I was pleasantly surprised yesterday to hear of the news that the petition from the Campaign to Regulate Marijuana Like Alcohol was ruled invalid and would not qualify for the November 2016 ballot. This is great news for communities and public health in Maine. This result provides some solace that, at least for another election cycle, Maine youth will be protected from the Big Marijuana agenda. I do understand that the Marijuana Policy Project will likely be appealing the Secretary of State’s ruling. However, given that the Secretary of State’s office has already ruled several other initiatives valid for the November 2016 ballot, it would seem their practices for validating petitions are pretty rigorous and sound.
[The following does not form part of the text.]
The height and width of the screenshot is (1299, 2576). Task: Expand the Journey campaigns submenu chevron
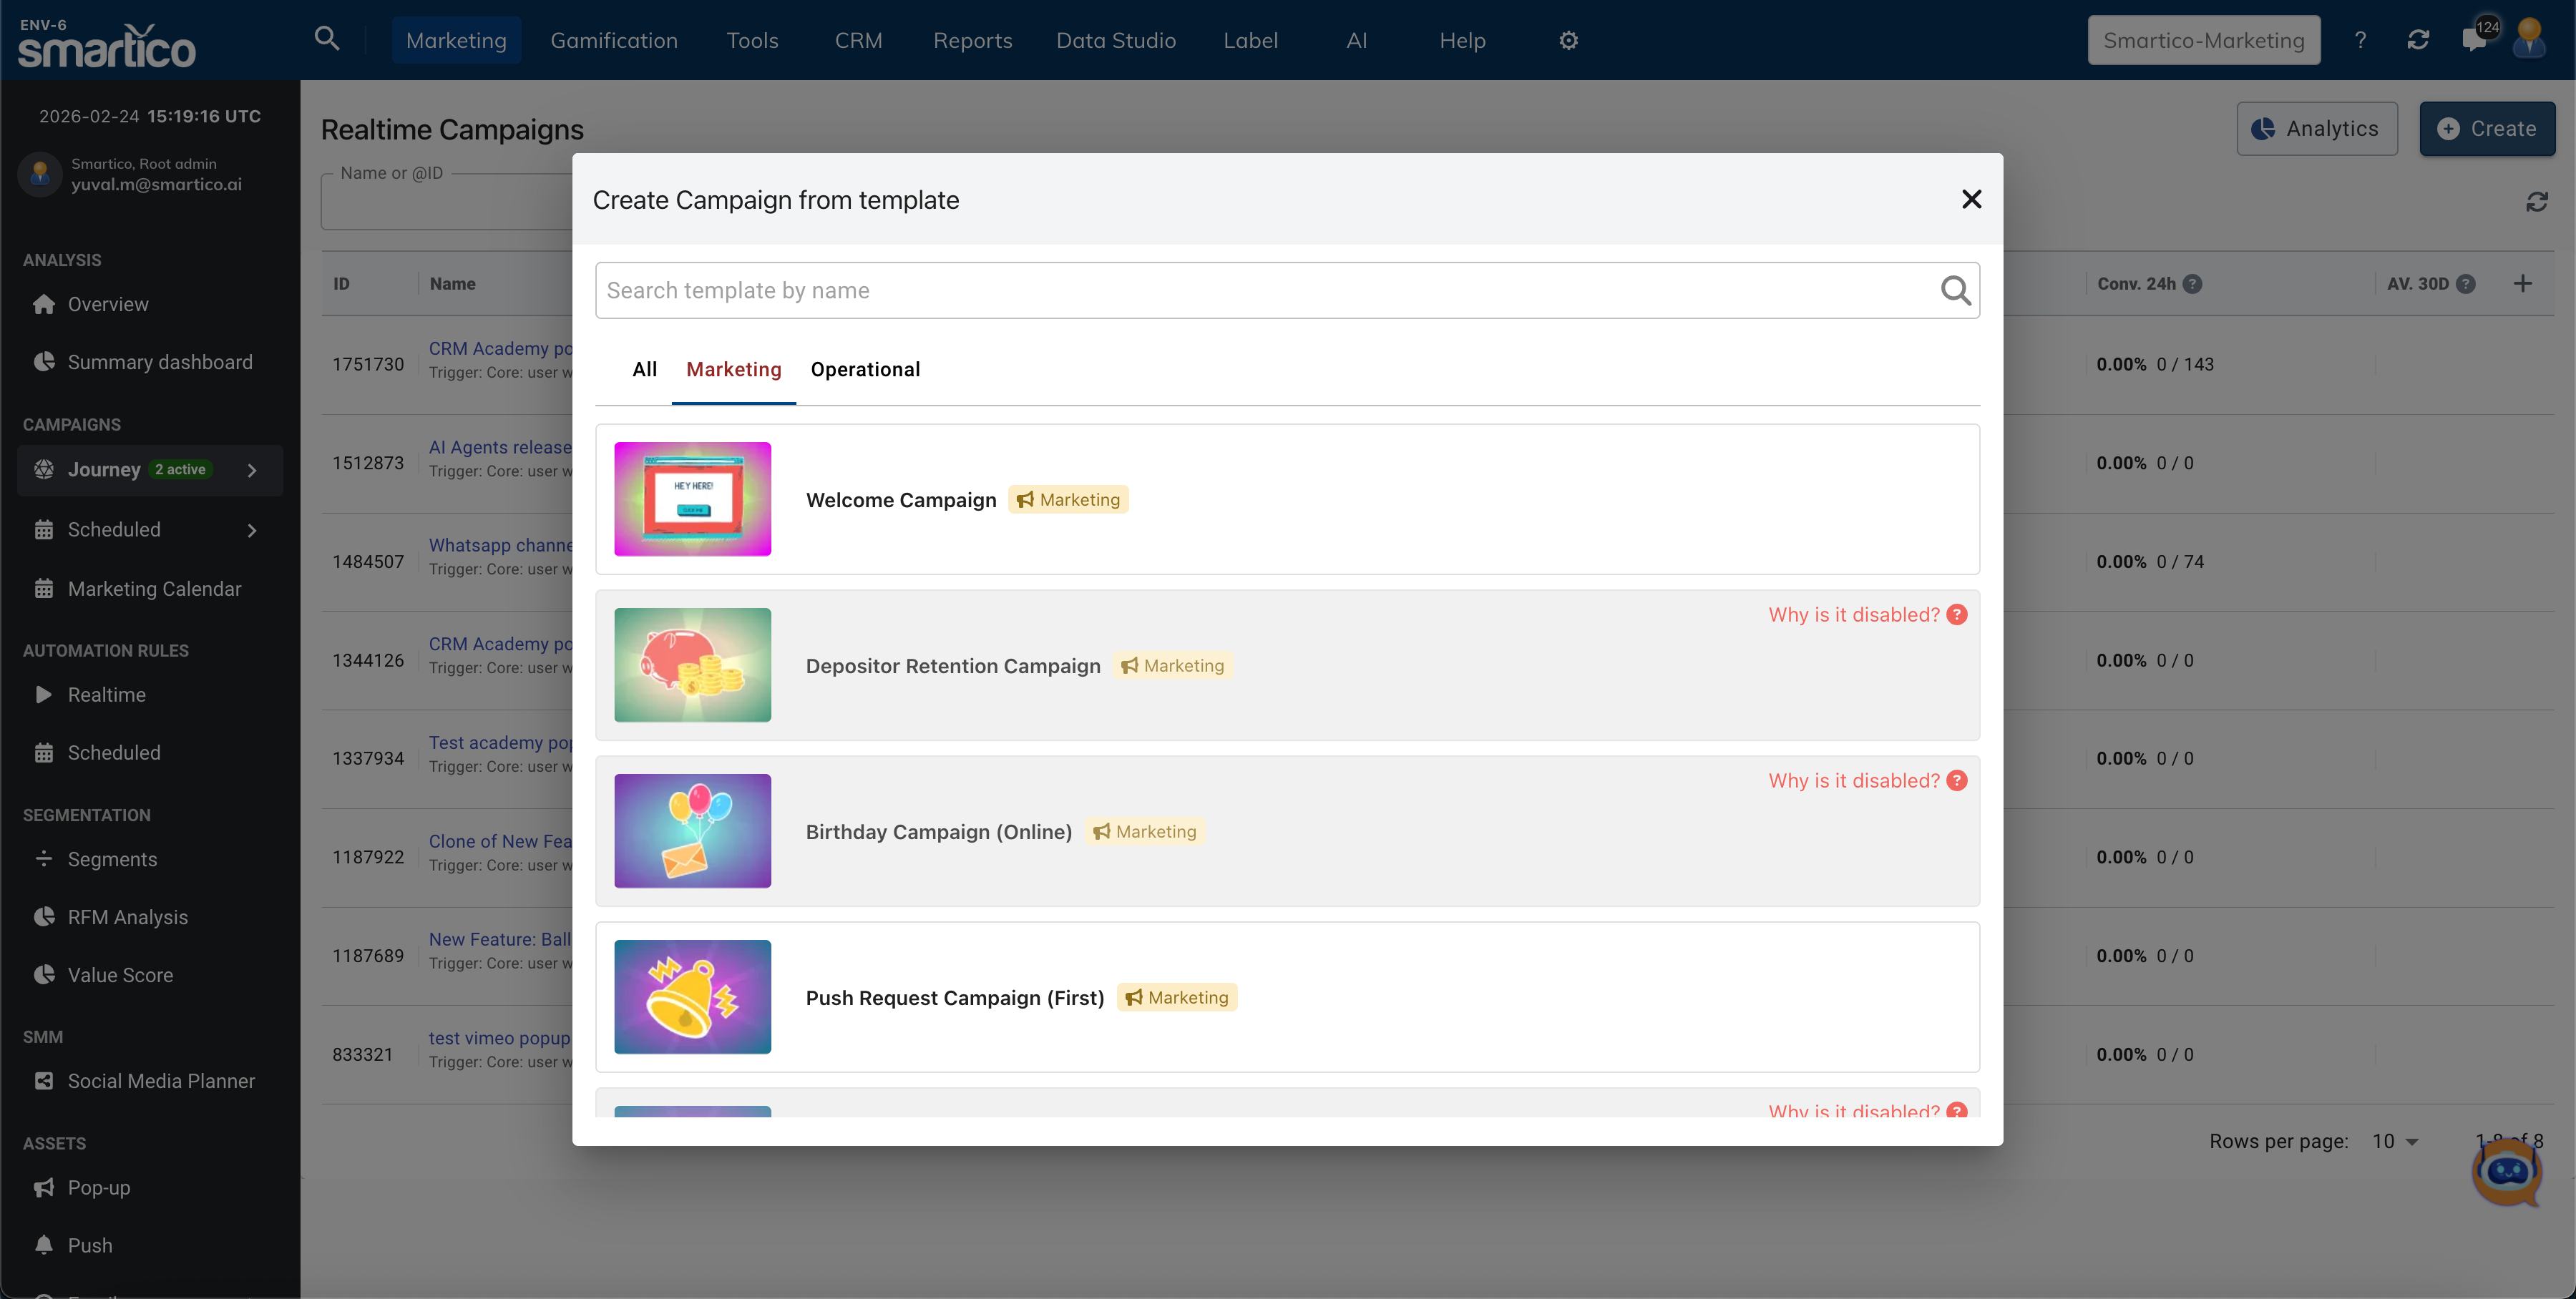click(252, 470)
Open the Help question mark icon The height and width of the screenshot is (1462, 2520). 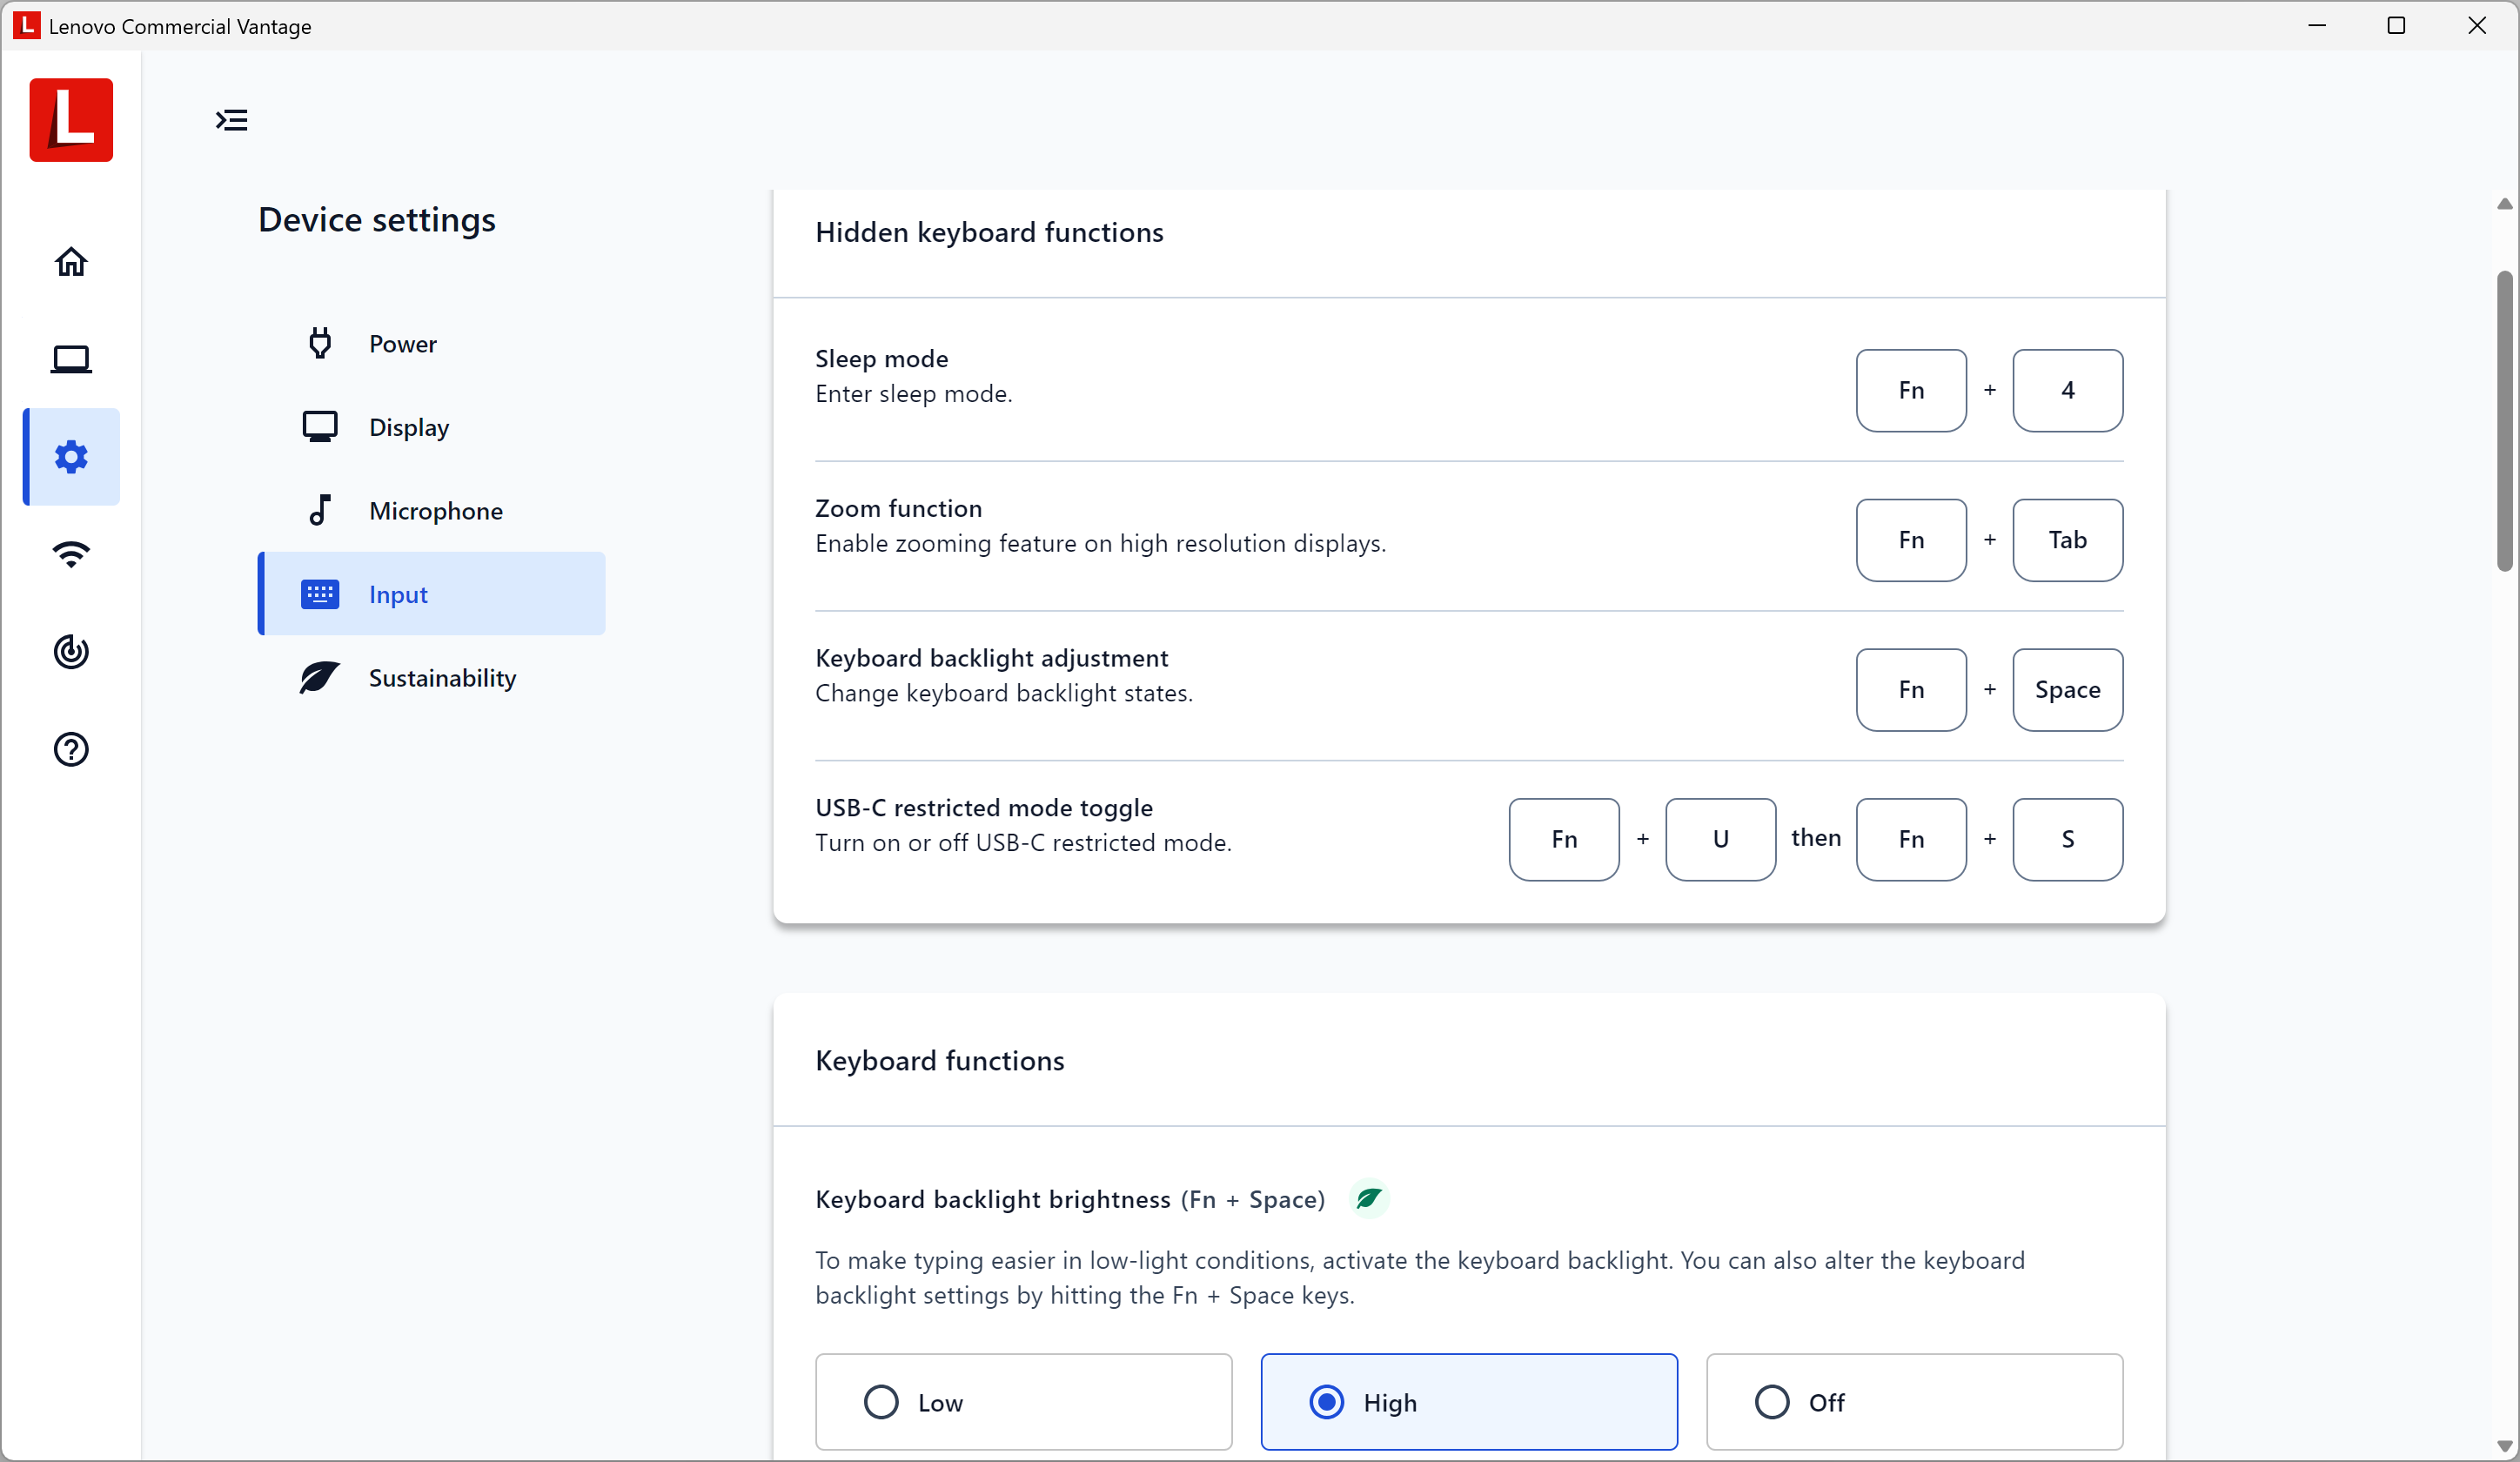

So, I expect that this ruling will hold.
Now, however, as new reporting comes out on why almost half of the collected signatures were deemed to be invalid, I strongly believe that the Office of the Attorney General should launch an immediate and thorough investigation of the signature gathering operation of Marijuana Policy Project and the Campaign to Regulate Marijuana Like Alcohol. I am a strong supporter of Maine’s citizen’s referendum process, however, I also strongly believe that the integrity of the process must be protected and defended. With deep-pocketed, out-of-state organizations like the Marijuana Policy Project coming into Maine trying to buy elections and change our laws to suit their agendas, it is paramount that these operations are held accountable if and when they violate ethics regulations. This is especially so when they are reported to have contracted signature gathering service with a consulting firm, Olympic Consulting, that is notorious for ethics violations around signature gathering efforts.
I am very troubled by some of the information that has surfaced around CRMLA’s petitions and the reasons for which they were invalidated.
- Over 31,000 signatures were invalid because the signatures of petition circulators swearing that they witnessed signature collection did not match their signatures on file. (Indeed, one circulator was listed as the public notary on an incredible 5,099 petitions containing 26,779 signatures.)
- Another 13,525 signatures were invalidated because they did not belong to a registered voter in the municipality where they were submitted.
It is very concerning that nearly 14,000 signatures didn’t match with a registered voter. I think this is one area where some questions need to be answered. How does this happen and why are there so many? This along with invalid notary and circulator signatures calls into question the integrity of the entire signature gathering process. A full investigation isn’t only warranted, it is absolutely necessary to protect Maine’s democratic process.